Logs are available through Docker Compose:

# View all logs
docker compose logs

# Follow logs in real-time
docker compose logs -f

# View logs for specific service
docker compose logs lab_manager
docker compose logs liquidhandler_1

# Check system logs
docker compose logs --tail=100 -f

Getting Help

If you encounter issues:

  1. Check the logs using the commands above

  2. Verify configuration in .env and manager YAML files

  3. Review port conflicts with other running services

  4. Check Docker resources and available disk space

  5. Consult the main documentation in the repository root

Advanced Usage

Custom Node Development

To create custom nodes based on the examples:

  1. Study existing modules in example_modules/

  2. Copy a similar node (e.g., liquidhandler.py)
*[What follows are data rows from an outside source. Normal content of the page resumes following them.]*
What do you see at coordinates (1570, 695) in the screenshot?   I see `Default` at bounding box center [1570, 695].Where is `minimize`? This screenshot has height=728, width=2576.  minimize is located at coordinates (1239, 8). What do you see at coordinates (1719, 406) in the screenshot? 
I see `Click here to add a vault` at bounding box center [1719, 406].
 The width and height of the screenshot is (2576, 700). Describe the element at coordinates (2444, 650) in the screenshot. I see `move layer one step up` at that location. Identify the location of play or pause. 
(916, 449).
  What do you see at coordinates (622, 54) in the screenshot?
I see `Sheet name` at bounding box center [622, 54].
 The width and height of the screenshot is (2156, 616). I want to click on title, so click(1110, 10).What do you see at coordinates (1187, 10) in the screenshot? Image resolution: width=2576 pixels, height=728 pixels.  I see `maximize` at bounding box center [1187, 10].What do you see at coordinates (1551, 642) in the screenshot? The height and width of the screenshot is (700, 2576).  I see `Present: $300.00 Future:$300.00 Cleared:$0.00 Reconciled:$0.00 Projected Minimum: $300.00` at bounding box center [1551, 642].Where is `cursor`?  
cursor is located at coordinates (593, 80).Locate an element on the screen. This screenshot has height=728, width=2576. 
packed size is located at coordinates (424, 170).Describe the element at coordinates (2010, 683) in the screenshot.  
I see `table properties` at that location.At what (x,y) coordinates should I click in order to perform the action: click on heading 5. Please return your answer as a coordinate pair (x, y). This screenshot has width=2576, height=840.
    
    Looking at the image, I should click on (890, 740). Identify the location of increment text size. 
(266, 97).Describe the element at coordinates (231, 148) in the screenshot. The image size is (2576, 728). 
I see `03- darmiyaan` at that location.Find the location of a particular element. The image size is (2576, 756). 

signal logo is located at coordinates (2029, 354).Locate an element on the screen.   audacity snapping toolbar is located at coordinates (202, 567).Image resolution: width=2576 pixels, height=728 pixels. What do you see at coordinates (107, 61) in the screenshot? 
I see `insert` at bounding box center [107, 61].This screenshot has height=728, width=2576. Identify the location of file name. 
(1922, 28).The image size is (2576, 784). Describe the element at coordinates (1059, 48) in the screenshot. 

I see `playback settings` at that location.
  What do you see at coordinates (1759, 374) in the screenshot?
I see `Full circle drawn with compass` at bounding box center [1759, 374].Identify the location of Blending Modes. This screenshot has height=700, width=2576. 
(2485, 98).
  3. Modify the node class to implement your instrument’s capabilities

  4. Update the node definition YAML files

  5. Add the new node to the compose.yaml file

Workflow Development

Create custom workflows by:

  1. Examining existing workflows in workflows/

  2. Understanding the workflow schema (see MADSci documentation)

  3. Testing simple workflows before creating complex ones

  4. Using the dashboard to monitor workflow execution

Integration with Real Hardware

To integrate real laboratory instruments:

  1. Replace virtual nodes with real instrument drivers

  2. Update network configurations for physical device IP addresses

  3. Modify resource templates to match actual laboratory inventory

  4. Test thoroughly in a safe environment before production use

Scaling and Production Deployment

For production use:

  1. Use external databases instead of containerized ones

  2. Implement proper authentication and access controls

  3. Set up monitoring and alerting systems

  4. Configure backup and disaster recovery procedures

  5. Use container orchestration (e.g., Kubernetes) for high availability

Next Steps

  1. Explore the notebooks: Run through notebooks/experiment_notebook.ipynb for hands-on experience

  2. Try different workflows: Execute the various workflow examples

  3. Modify configurations: Experiment with different lab setups

  4. Develop custom nodes: Create virtual instruments for your specific needs

  5. Build custom workflows: Design experiments specific to your research

Learning Resources

📋 Reference Documentation

📚 Framework Documentation

Stopping the Lab

When finished with the example lab:

# Stop all services (containers remain for restart)
docker compose stop

# Stop and remove all containers
docker compose down

# Stop, remove containers, and delete volumes (complete cleanup)
docker compose down -v --remove-orphans

The lab can be restarted at any time using docker compose up.